▶ _Selected excerpt_
>> begin

Tooth Fairy is a 2010 fantasy comedy family film directed by Michael Lembeck, produced by Jim Piddock, Jason Blum, Mark Ciardi and Gordon Gray, written by Lowell Ganz, Babaloo Mandel, Randi Mayem Singer, Joshua Sternin and Jennifer Ventimilia with music by George S. Clinton and starring Dwayne Johnson, Ashley Judd, and Julie Andrews.

Filmed in Vancouver, British Columbia, it was co-produced by Walden Media and distributed and theatrically released by 20th Century Fox on January 22, 2010. The movie was given a negative reception from critics but it earned $112.5 million on a $48 million budget, making it a success at the box office. Tooth Fairy was released on DVD and Blu-ray Disc/DVD/digital copy combination pack on May 4, 2010. A direct-to-video sequel, Tooth Fairy 2, starred Larry the Cable Guy as the title character and was released on March 6, 2012.

Plot
Derek Thompson is a minor league ice hockey player, nicknamed the "Tooth Fairy" for his habit of knocking opposing players' teeth out. One night, Derek steals a dollar from his girlfriend Carly's six-year-old daughter Tess that had been left for her lost tooth, and tells her that the tooth fairy doesn't exist. He receives a magical Summons under his pillow, which causes him to grow wings and transports him to the realm of tooth fairies. He meets his caseworker, Tracy, and the head fairy, Lily. He has an adversarial relationship with them. Lily tells Derek that he is a "dream crusher," due to his unsympathetic dealings with children like Tess. He is sentenced to serve two weeks as a tooth fairy. Later, he meets Jerry, who gives him his tooth fairy supplies, which include "Shrinking Paste," "Invisible Spray,"  "dog peppermints "Amnesia Dust", "cat away" and a magic wand that will only work if he believes.

Carly's 14-year-old son, Randy, dislikes Derek. Randy wants to grow up to be a heavy metal star. When Derek defends Randy against a bully, he begins to win Randy over, and Derek begins teaching Randy to play his electric guitar better so he can win a talent show.

>> end

▶ _Records_
>> begin

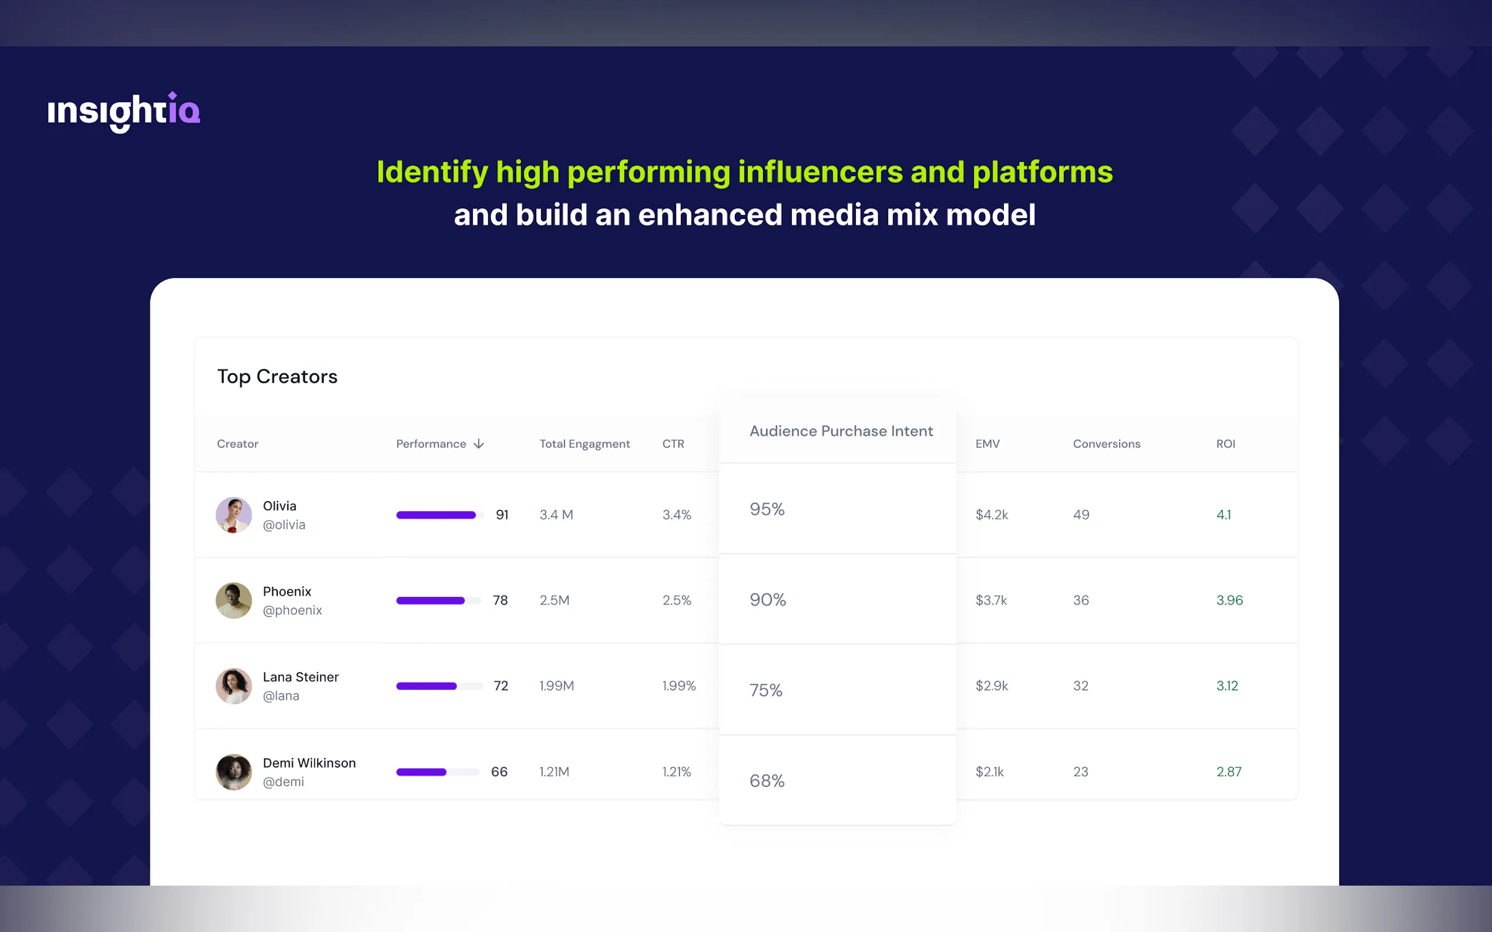
Task: Open the Lana Steiner creator name
Action: click(300, 677)

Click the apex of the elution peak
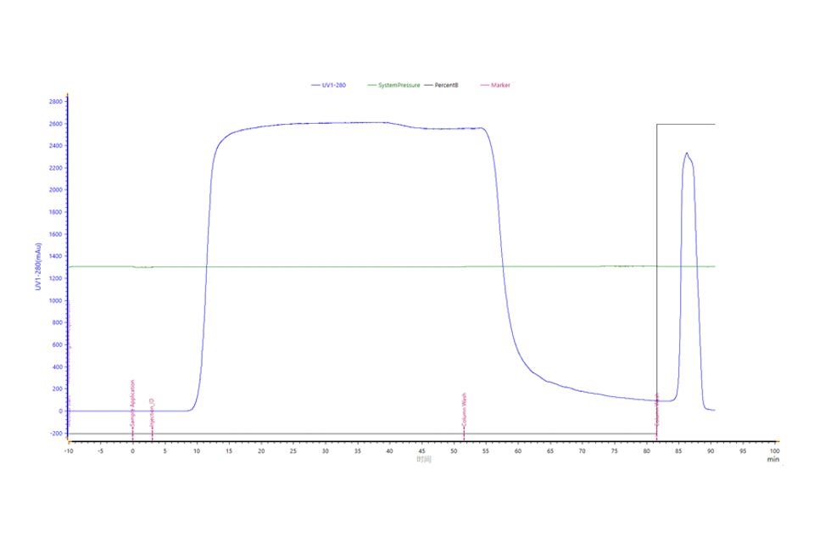click(687, 154)
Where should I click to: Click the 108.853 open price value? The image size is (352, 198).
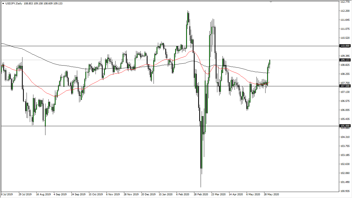(28, 4)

>> end

▶ _Exercises_
A) In the records, from the line containing "Click the apex of the elution peak" through the end of the records, inclusive, switch "apex" to "summit" and give those lines back with nothing else changed. Leave the pictures out.
B) Pick up the Tooth Fairy film article where it stops and keep writing it.
The records have nothing to do with the article about the film Tooth Fairy.

▶ _Exercise responses_
A)
Click the summit of the elution peak
click(687, 154)
Where should I click to: Click the 108.853 open price value? The image size is (352, 198).
(28, 4)

B)
Derek visits several children and tries to collect teeth and give out dollars, but what with cats, waking children and being 'called' in the middle of a hockey match leading to his shrinking himself and jumping in a toilet to escape, he is not doing very well at it. Lily says that he is the worst tooth fairy ever and denies Derek any more supplies from Jerry for the remainder of his sentence, criticizing his lack of faith in children. Afterward, he is approached by a fairy named Ziggy who provides him black market supplies. Later that night, the items malfunction and Derek is seen by a child's mother and arrested. While behind bars, Tracy tells Derek that Lily extended his duty to three weeks. However, he offers to give Derek proper supplies if he will start acting like a tooth fairy. Carly bails Derek out.

Derek works on improving his tooth fairy skills and bonding with Tracy and Randy, but when Derek can't score a goal at a hockey game, he takes his frustration out on Randy, telling him that he will never become a rock star. With his dreams crushed, Randy tearfully smashes his guitar and a disappointed Carly breaks up with Derek, telling him his biggest flaws are his inability to be optimistic and that he can't say "what if".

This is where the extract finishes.